* _Task prompt_
Your answer should be the line containing "Given: Click the Starting Price table row" and every line after it to the end of the records below, word for word.

(Records for the exercise begins)

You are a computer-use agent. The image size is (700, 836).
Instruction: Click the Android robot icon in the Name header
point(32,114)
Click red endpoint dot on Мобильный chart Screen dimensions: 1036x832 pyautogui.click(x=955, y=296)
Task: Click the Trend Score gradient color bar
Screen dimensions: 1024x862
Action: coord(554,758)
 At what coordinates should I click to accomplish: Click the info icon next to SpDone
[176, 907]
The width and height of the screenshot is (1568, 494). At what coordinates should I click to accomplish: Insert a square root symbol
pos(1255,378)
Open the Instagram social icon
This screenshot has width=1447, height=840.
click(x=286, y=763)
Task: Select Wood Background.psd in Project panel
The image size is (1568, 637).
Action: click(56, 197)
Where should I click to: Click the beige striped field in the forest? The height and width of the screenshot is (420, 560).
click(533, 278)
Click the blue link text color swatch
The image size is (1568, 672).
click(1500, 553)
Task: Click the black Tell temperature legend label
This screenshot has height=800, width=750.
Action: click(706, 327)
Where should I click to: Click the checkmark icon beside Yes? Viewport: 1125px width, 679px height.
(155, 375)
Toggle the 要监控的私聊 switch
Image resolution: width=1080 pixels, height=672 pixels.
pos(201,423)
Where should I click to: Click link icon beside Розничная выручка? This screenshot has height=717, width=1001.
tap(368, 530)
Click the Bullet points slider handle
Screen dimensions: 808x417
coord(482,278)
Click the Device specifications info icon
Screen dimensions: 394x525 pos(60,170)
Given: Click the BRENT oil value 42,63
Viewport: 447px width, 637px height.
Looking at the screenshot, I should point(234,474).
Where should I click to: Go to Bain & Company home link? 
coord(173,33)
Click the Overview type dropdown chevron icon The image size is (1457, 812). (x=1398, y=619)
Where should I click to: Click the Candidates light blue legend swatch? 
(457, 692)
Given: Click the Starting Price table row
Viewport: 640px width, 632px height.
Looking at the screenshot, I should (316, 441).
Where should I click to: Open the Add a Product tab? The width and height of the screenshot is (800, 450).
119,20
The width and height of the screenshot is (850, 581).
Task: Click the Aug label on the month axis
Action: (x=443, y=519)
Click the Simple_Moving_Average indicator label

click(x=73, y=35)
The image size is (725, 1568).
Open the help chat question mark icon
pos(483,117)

(Records for the exercise ends)

* _Answer to the problem_
Given: Click the Starting Price table row
Viewport: 640px width, 632px height.
Looking at the screenshot, I should (316, 441).
Where should I click to: Open the Add a Product tab? The width and height of the screenshot is (800, 450).
119,20
The width and height of the screenshot is (850, 581).
Task: Click the Aug label on the month axis
Action: (x=443, y=519)
Click the Simple_Moving_Average indicator label

click(x=73, y=35)
The image size is (725, 1568).
Open the help chat question mark icon
pos(483,117)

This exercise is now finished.